[Stored items]
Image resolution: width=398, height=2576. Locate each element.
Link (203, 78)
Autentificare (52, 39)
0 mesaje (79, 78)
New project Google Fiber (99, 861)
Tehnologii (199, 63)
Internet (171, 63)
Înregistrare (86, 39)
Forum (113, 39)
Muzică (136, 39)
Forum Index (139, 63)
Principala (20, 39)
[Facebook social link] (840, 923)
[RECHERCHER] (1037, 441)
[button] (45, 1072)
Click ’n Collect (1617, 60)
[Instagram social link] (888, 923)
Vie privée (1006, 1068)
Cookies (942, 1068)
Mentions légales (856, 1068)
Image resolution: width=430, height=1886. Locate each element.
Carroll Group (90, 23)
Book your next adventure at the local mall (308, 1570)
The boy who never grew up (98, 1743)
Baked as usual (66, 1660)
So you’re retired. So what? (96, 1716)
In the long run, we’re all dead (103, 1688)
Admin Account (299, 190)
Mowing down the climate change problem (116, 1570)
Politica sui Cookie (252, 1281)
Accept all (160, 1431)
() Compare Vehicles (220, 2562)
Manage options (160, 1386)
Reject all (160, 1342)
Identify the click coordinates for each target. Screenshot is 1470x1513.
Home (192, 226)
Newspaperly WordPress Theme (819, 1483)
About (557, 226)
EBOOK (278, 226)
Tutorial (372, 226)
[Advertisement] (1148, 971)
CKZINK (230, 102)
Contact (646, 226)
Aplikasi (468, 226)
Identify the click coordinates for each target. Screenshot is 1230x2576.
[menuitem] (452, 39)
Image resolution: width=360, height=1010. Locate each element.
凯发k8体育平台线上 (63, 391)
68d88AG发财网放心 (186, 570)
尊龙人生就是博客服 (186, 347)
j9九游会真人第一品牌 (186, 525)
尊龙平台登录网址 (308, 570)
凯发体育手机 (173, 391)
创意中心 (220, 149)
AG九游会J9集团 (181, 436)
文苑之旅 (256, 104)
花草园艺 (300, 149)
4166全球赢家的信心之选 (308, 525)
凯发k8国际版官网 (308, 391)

WHAT THIS TASK INVOLVES :: In the entries above, find each line containing the string "Locate" and copy it.

SOLVED EXERCISE ::
Image resolution: width=398, height=2576. Locate each element.
Image resolution: width=430, height=1886. Locate each element.
Image resolution: width=360, height=1010. Locate each element.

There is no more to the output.